Customers may also contribute to gig workers’ portable benefits. New York City has a mandatory 2.5% customer surcharge on each black car ride that pays for workers compensation. Alia, a portable benefits platform created by the National Domestic Workers’ Alliance’s Innovation Lab, offers paid time off and several types of insurance through a voluntary customer contribution. The workers themselves can contribute toward a benefits fund that allows them coverage at a lower rate than they’d pay as individuals, which is the model that the Freelancers Union employs. This is not a solution in and of itself, though, as few workers are able to cover this expense entirely.
Ultimately, voluntary support from employers or customers will remain marginal and have little impact — and if worker contributions could solve the problem of worker precarity, the problem wouldn’t exist.

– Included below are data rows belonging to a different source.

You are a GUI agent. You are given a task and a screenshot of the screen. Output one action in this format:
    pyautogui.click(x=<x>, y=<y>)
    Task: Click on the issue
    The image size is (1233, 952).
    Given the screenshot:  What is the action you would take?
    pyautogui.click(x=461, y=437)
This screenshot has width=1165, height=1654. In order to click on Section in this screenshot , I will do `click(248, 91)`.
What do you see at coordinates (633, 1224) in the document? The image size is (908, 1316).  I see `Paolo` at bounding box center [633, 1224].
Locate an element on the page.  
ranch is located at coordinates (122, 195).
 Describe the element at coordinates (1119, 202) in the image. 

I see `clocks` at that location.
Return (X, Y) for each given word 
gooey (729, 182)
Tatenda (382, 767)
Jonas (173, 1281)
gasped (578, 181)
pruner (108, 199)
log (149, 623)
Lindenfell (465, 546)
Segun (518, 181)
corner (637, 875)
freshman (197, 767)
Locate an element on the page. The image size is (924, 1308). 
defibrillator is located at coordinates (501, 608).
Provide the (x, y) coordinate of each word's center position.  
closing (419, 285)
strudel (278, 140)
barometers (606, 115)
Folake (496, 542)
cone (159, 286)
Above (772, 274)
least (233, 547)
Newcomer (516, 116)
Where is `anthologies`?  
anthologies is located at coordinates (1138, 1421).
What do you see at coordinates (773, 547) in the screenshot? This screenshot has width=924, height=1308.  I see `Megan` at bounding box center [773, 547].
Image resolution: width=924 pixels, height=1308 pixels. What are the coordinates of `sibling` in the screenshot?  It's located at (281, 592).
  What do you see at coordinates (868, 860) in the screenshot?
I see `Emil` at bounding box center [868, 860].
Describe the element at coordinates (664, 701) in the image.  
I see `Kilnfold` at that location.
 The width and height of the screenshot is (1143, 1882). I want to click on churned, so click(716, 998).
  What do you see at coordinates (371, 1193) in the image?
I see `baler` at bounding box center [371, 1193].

The above examples are small-scale and provide only part of the resources needed for only a few benefits at a time. Public policy — at the federal, state, and local level — is required to ensure that one of the fastest growing group of workers has financial security.
There have been legislative proposals advanced from across the political spectrum to address these challenges. Bipartisan federal legislation has been proposed, as have proposals in Georgia, New Jersey, and Washington state. GIA is not citing the perfection of any of these proposals, nor the legislators that proposed them; GIA is citing the importance of the issue each seeks to address and the workers they seek to support. GIA calls upon our colleagues to encourage their representatives to introduce or back legislation to support portable benefits for gig workers. These rights and benefits are necessary for our creative workers, part-time educators, and so many others to experience the stability, security, and health that will help them contribute to our entire nation’s ability to thrive.
I extend my gratitude to Center for Cultural Innovation, Aspen Institute, Center for American Progress, and The Century Foundation, among others, for the research that informs this piece.